Brain Diving Rocket Roll High School
by Brian Ruh, May 17th 2011
“Where's my flying car? Where's my jetpack?”
These are the complaints of those who have grown up under the promises of science fiction. For many years we were led to believe that such cool futuristic technology was just over the horizon. Unfortunately, the harsh realities of economics have put the kibosh on such fanciful ideas. I'd certainly love to commute to work through the air, but what purpose would that really serve? Discounting the coolness factor, would it really be a better way to travel? Probably not – it would be more dangerous, expensive, and polluting than current earthbound means of transportation. Faced with these facts, such ideas rooted in science fiction never took root.
The same could be said of space travel. We've been dreaming of traveling into space for as long as humankind has been around, and have been putting people up for just over fifty years. However, at this point in our history, we in the US seem to be stepping back from manned space travel on a national level. Emblematic of this national step back from space is the retirement of the fleet of space shuttles. (In fact, by the time you read this, the next-to-last shuttle launch will probably have happened, hopefully without a hitch.) I grew up thinking of the shuttle as the way forward, and that each launch would take us ever closer to a time when we could colonize space, in spite of the shuttle's age and massive expense. Unfortunately, the drive to explore the universe will only carry you so far until economic concerns begin to take priority.
However, just because an organization like NASA isn't flying the shuttles any more, all is not necessarily lost for manned spaceflight. There seems to be a good deal of decentralization and privatization going on these days. These are not necessarily recent developments, as there have been private companies working on spaceflight technologies since the 1970s, but they have been on the rise throughout the 1980s and ‘90s, and with the further decline of government-sponsored programs they will probably be taking on greater significance. Of course, this means that our next steps into space must make monetary sense as well as be adventuresome.

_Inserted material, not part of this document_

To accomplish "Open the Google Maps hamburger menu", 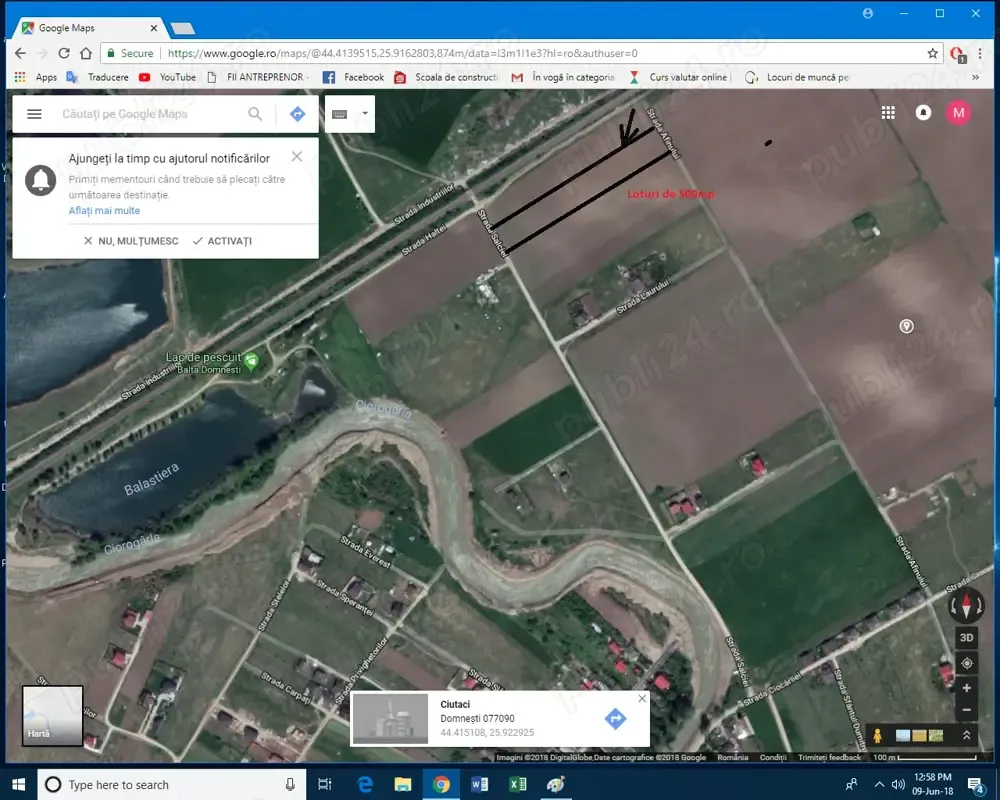I will tap(34, 114).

In some ways, Housuke Nojiri's novel Rocket Girls is prescient of these developments. In fact, in the afterword of this English-language version that came out last year from Haikasoru, the author takes pains to point out the ways in which his book was “prophetic” with regard to manned spaceflight. (Score one for the prognostication potential of science fiction. Although, to be fair, SF is probably wrong far more often than it is right; it's just that people tend to forget the visions of the future that failed to come true.) In the novel, the small Solomon Space Association is trying to successfully send a human into space using their new technologies. Although based in the Solomon Islands, the association is funded, run, and staffed almost entirely by Japanese citizens. The association has been trying to prove its worth, but many of its recent rocket launches have been met with failure, and Yasukawa, its sole astronaut candidate, has finally had enough and has tried to run away. However, the association needs to put a person in orbit in the next six months or the entire project will face dissolution.

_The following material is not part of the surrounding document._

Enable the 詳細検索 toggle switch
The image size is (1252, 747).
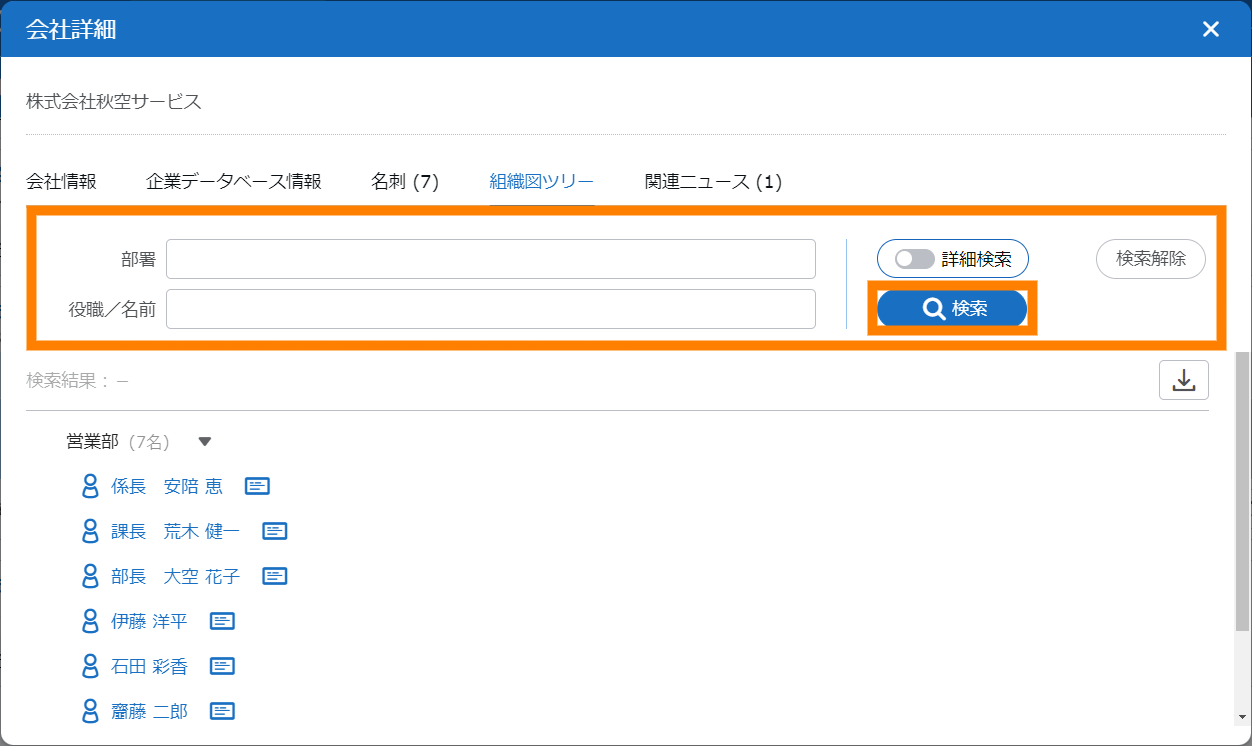915,259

Enter Yukari Morita. A Japanese high schooler, she arrives on the Solomon island of Maltide after having heard rumors that there are a large number of Japanese people living there. She is on a quest to try to find her father, whom she has never met since he vanished during her parents’ honeymoon on Guadalcanal. Since Yukari's mother has more money than sense, she has allowed her daughter to try to uncover the mystery of her husband's disappearance (which, oddly, seems to hold little interest for her). On her way to try to locate the Japanese enclave, Yukari encounters astronaut Yasukawa coming the other direction, fleeing from SSA security in an effort to break with the seemingly doomed space program. Once security and the SSA administrators catch up to Yukari and Yasukawa, they realize that they have found a perfect new astronaut in Yukari since she is petite enough to meet the rocket's newly stringent weight requirements. In exchange for their help finding her father, Yukari agrees to become the SSA's new astronaut.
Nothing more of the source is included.